Hydrodynamic Cavitation of Waste-Activated Sludge


TOPAÇ ŞAĞBAN F. O. , DİNDAR E., Cirakoglu C., KESKİNLER B.

ENVIRONMENTAL ENGINEERING SCIENCE, vol.35, no.8, pp.775-784, 2018 (Peer-Reviewed Journal) identifier identifier identifier

  • Publication Type: Article / Article
  • Volume: 35 Issue: 8
  • Publication Date: 2018
  • Doi Number: 10.1089/ees.2016.0408
  • Journal Name: ENVIRONMENTAL ENGINEERING SCIENCE
  • Journal Indexes: Science Citation Index Expanded, Scopus
  • Page Numbers: pp.775-784
  • Keywords: cavitation number, hydrodynamic cavitation, orifice, sludge disintegration, waste-activated sludge, ADVANCED OXIDATION PROCESS, ANAEROBIC-DIGESTION, WATER TREATMENT, ULTRASONIC PRETREATMENT, COMBINED ALKALINE, DEGRADATION, DISINTEGRATION, SOLUBILIZATION, OPTIMIZATION, CARBAMAZEPINE

Abstract

Hydrodynamic cavitation systems have shown considerable promise for wastewater treatment. These systems are also used as a sludge pretreatment device to increase treatment efficiency of anaerobic sludge digestion systems. Although there are some literature related to disintegration of waste-activated sludge by hydrodynamic cavitation, effects of some operational variables in an orifice-based system, such as cavitation number and orifice diameter on sludge solubilization efficiency, are missing. In this study, waste-activated sludge that originated from a food processing facility was disintegrated mechanically on a laboratory scale using an orifice-based hydrodynamic cavitator. Use of NaOH, Ca(OH)(2), and H2O2 together with hydrodynamic cavitation was also evaluated. Results showed that after 150min of cavitation, disintegration degrees of 32% to 60% were obtained.

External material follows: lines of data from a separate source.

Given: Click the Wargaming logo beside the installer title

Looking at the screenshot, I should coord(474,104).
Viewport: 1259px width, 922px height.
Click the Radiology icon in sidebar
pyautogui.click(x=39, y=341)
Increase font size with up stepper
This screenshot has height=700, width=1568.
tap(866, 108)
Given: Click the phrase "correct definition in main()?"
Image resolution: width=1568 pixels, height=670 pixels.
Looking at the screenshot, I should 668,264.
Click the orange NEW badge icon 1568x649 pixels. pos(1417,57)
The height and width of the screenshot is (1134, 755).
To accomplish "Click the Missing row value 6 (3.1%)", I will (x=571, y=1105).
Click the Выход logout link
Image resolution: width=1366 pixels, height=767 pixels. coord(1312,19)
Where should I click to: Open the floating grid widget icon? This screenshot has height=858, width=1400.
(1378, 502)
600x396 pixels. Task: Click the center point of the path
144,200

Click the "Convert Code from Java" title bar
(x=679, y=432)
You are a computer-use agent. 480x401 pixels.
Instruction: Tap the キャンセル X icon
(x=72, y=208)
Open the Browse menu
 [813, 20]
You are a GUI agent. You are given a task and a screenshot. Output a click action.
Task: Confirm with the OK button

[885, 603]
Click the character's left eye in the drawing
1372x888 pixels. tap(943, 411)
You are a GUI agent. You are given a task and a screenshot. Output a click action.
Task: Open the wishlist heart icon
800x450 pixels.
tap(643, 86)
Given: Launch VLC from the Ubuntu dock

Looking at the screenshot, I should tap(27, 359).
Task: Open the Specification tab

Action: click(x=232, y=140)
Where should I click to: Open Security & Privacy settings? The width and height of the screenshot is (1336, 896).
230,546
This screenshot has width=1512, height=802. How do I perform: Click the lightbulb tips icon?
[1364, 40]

Based on results, optimum cavitation number and orifice diameter selected for disintegration of waste-activated sludge were 0.2 and 3mm, respectively. Enhanced solubilization was achieved in the case of hydrodynamic cavitation combined with chemical addition. The best results for the disintegration of solids and organic carbon release in terms of soluble chemical oxygen demand (SCOD) were obtained for the combined system of H2O2 addition with a dose of 20mg/L and hydrodynamic cavitation. According to biochemical methane potential test (BMP) results, 20% to 89% higher biogas production was observed in disintegrated sludges comparing to raw sludge.